The detector under consideration is a 1282 InGaAs array made by Finisar. The device has 60-micron pixels and is 7-mm square.

The properties of the bypass grating are that it should have zero-th order at the middle of the science grating tilt range (which will in all likelihood be at or close to the nominal tilt location for first order), giving us multiple orders either side of this "nominal" tilt from zero-th order on the science grating to twice the nominal tilt at the other extreme. Given the 7mm array size, an order spacing of the laser spots at the detector of ~5mm will make sure that there is always one spot on the sensor, and times when there are two adjacent orders on the sensor (no blank spots in our coverage). This permits continous tilt control of the gratings rather than a set number of fixed positions as with ta quad cell.

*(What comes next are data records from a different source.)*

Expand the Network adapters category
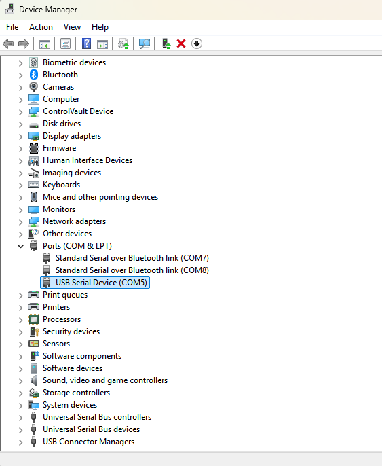tap(20, 222)
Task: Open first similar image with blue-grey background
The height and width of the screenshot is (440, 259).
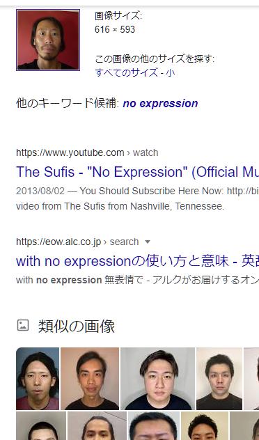Action: [38, 379]
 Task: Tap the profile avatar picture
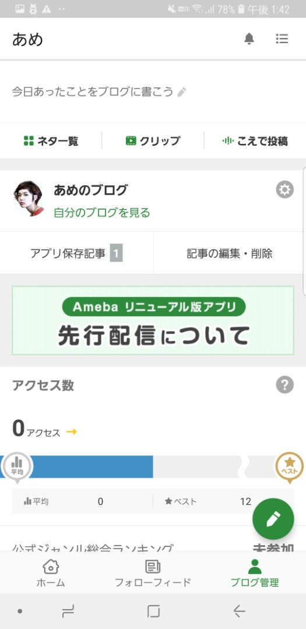(30, 198)
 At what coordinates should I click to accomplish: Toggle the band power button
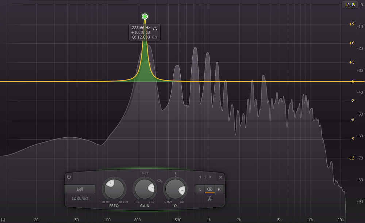pos(69,177)
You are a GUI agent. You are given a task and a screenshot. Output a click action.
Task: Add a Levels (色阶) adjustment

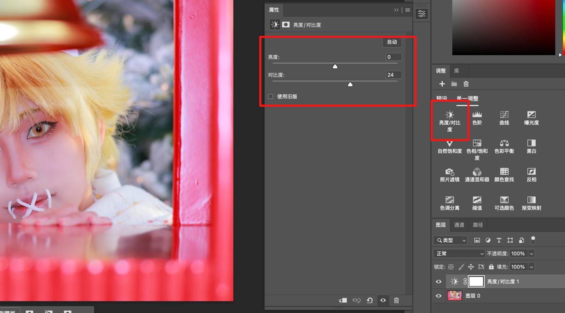point(477,117)
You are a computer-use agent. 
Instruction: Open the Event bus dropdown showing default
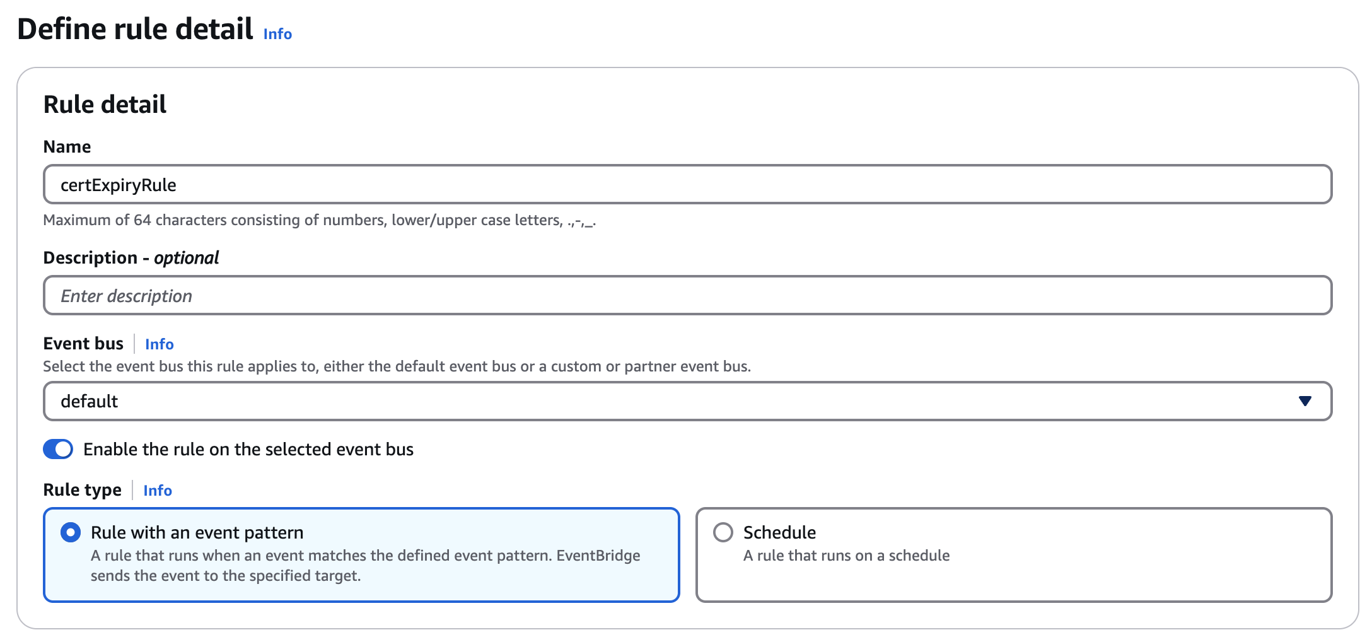(687, 401)
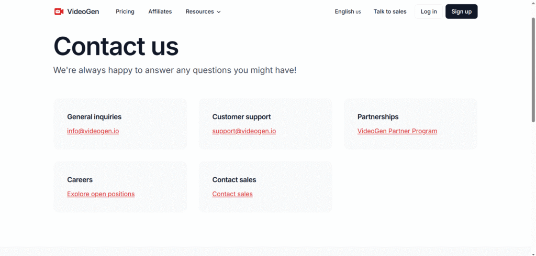Go to the Affiliates page
Image resolution: width=536 pixels, height=256 pixels.
[160, 12]
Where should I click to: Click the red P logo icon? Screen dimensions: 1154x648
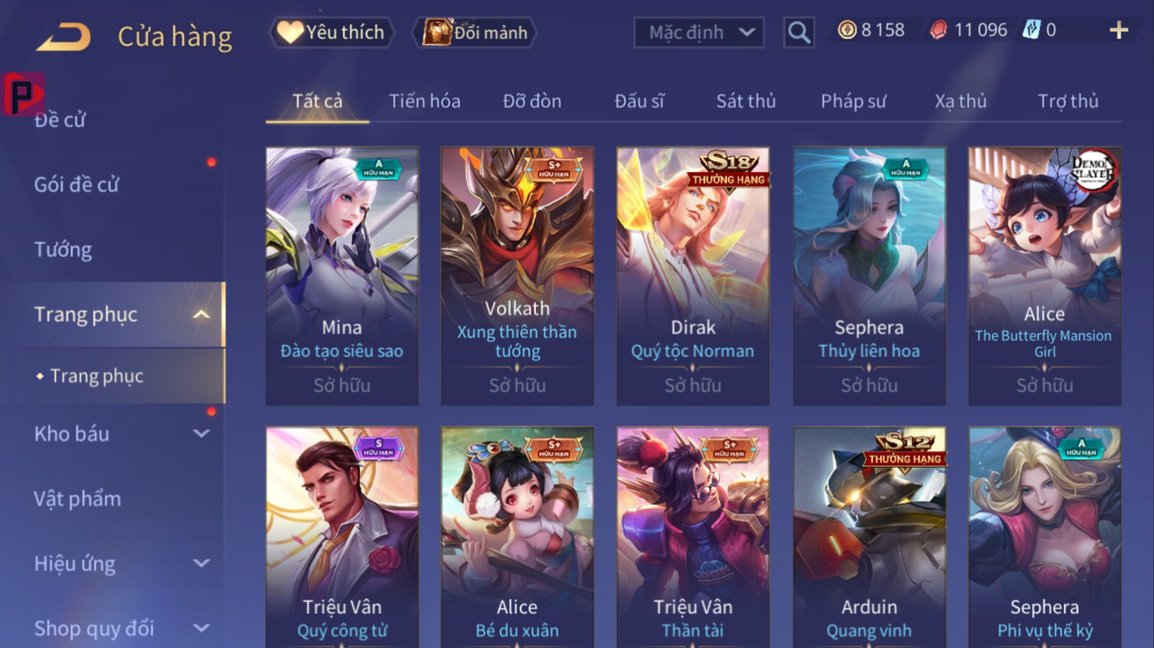(x=24, y=94)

A design for the bypass grating that Bruce put up is for a dual-blazed grating with 6-10 facets/mm and a 15-degree blaze. Each facet is essentially symmetric. For a tilt range of +/-0.5 radians, we would need about 100 spots, or 50 orders either side of zero-th order on the bypass grating. This puts the constraint on the bypass grating design that it deliver reasonable power in the laser spots in the n=50 order (note this is very different than the design of a science grating where you try to contrive the blaze to put most of the power into one order on one side of zero-th order). In principle, such a grating could be made in-house on our CNC mill, the characteristics of this grating being not that extreme as far as ruling is concerned. We will explore this option further, although other possibilities (e.g., variations on a theme of Ronchi rulings) are up for consideration.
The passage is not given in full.